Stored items

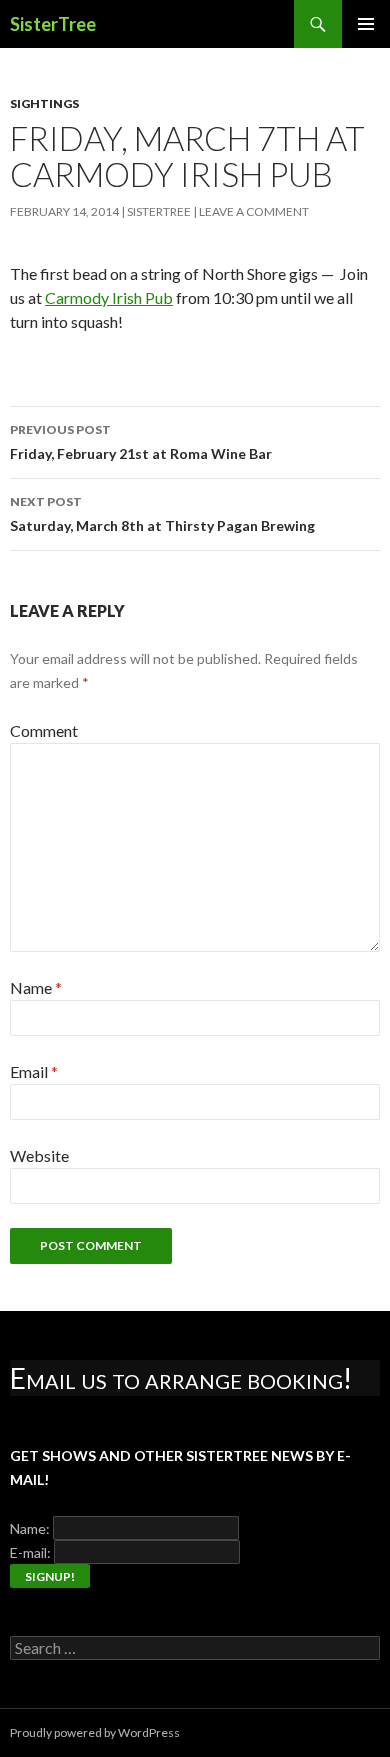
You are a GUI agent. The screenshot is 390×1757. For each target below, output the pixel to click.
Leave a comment (254, 211)
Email (34, 1071)
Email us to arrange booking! (181, 1378)
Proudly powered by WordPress (95, 1732)
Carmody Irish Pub (109, 297)
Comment (44, 730)
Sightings (44, 103)
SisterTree (53, 24)
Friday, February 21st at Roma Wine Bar (141, 442)
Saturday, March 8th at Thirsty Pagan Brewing (162, 514)
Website (39, 1155)
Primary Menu (366, 24)
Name (36, 987)
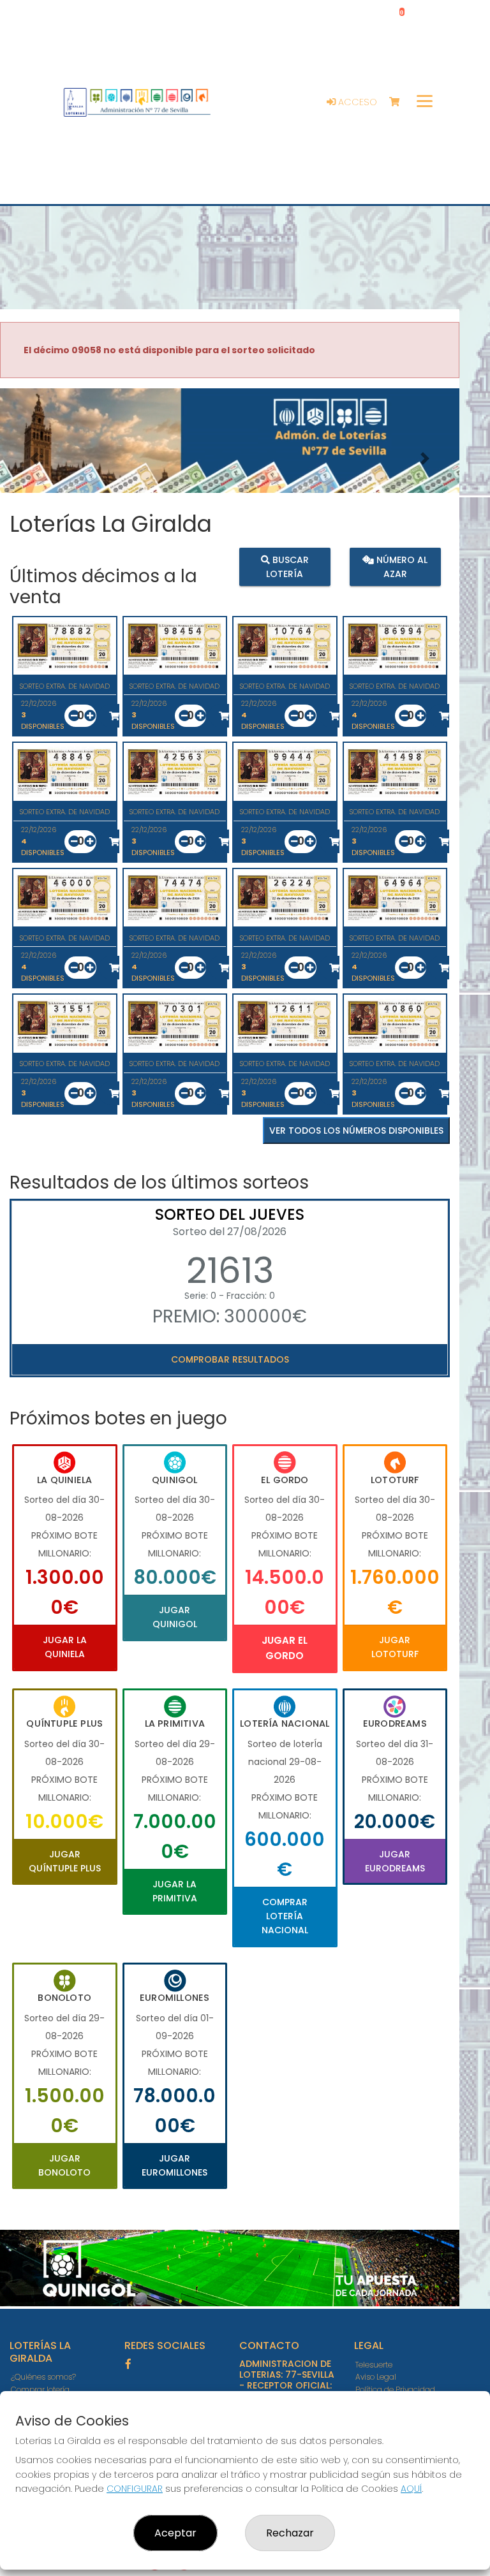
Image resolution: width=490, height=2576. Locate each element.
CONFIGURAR (135, 2488)
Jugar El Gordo (285, 1648)
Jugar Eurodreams (395, 1861)
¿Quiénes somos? (43, 2376)
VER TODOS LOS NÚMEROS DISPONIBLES (356, 1130)
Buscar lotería (287, 566)
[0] (400, 102)
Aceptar (175, 2533)
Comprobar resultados (230, 1359)
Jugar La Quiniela (65, 1647)
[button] (34, 458)
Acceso (356, 102)
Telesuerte (373, 2364)
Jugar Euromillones (174, 2165)
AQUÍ (411, 2488)
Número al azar (400, 566)
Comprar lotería (40, 2389)
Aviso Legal (375, 2376)
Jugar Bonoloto (64, 2165)
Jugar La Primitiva (174, 1891)
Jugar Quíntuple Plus (65, 1861)
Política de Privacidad (395, 2389)
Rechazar (290, 2533)
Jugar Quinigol (174, 1617)
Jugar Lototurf (395, 1647)
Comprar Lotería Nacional (285, 1916)
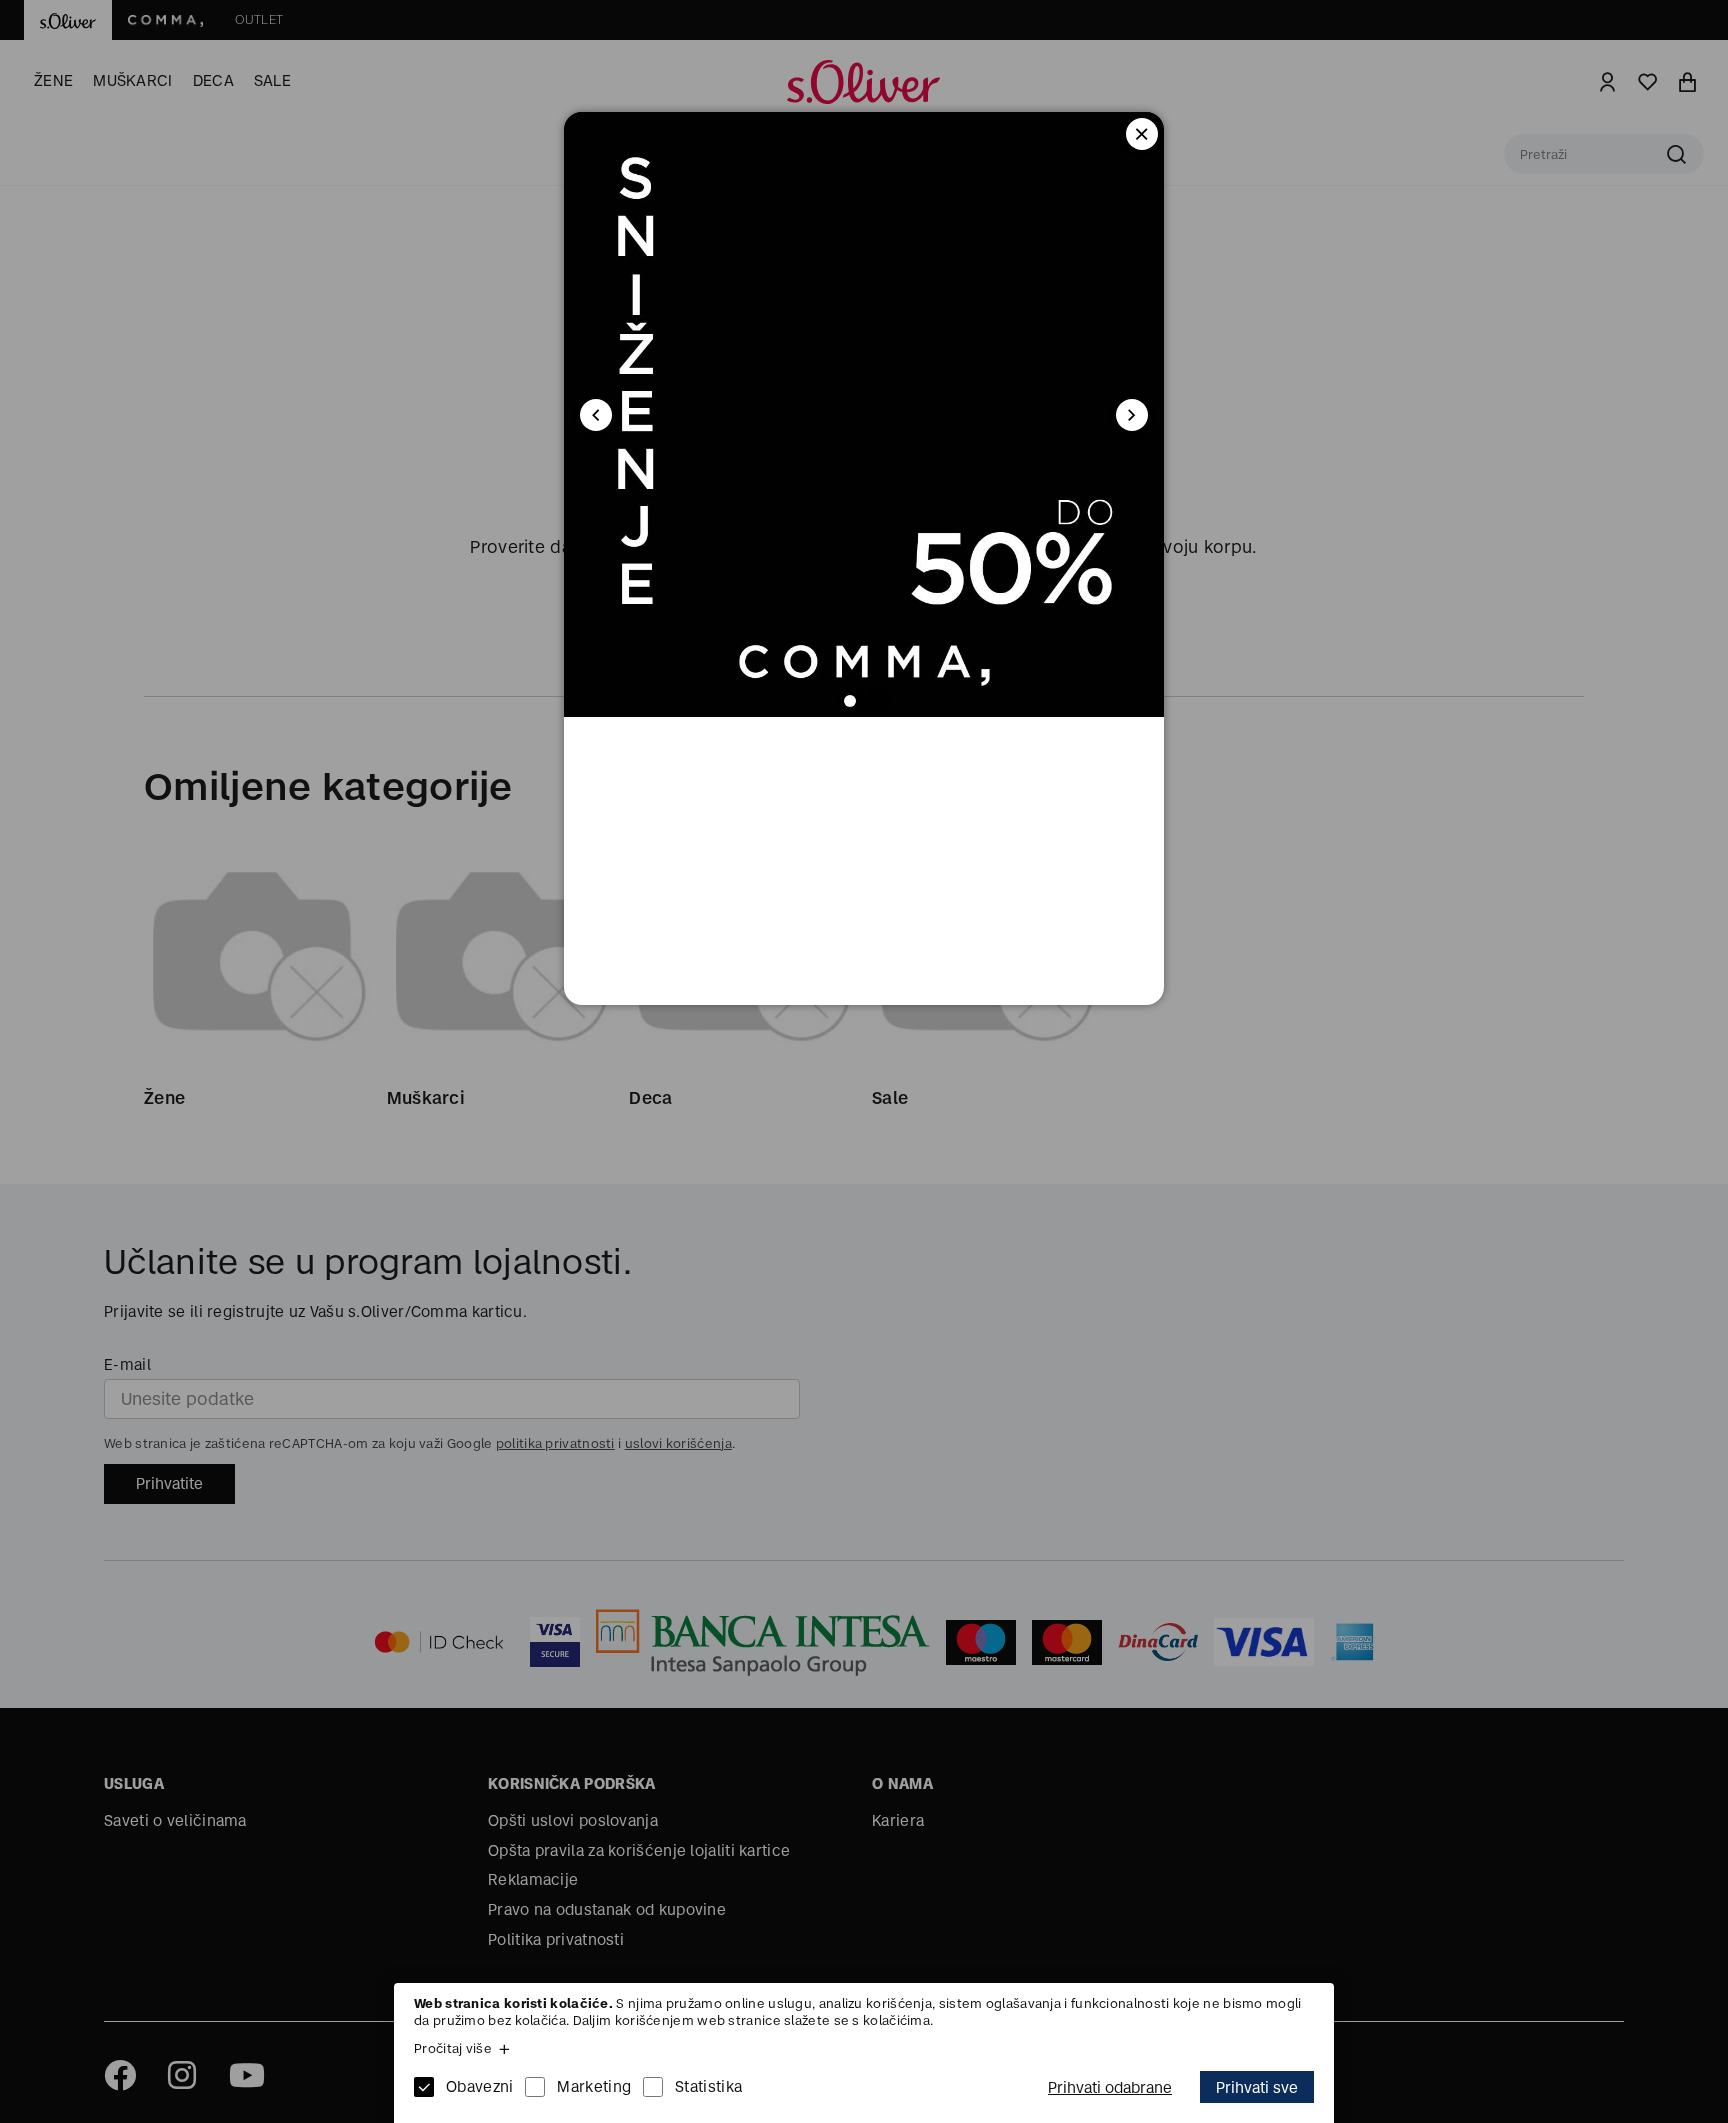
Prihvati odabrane (1110, 2087)
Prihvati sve (1257, 2087)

Required work: Return the lines above that include the string "Comprar".

Output of the task:
Comprar lotería (40, 2389)
Comprar Lotería Nacional (285, 1916)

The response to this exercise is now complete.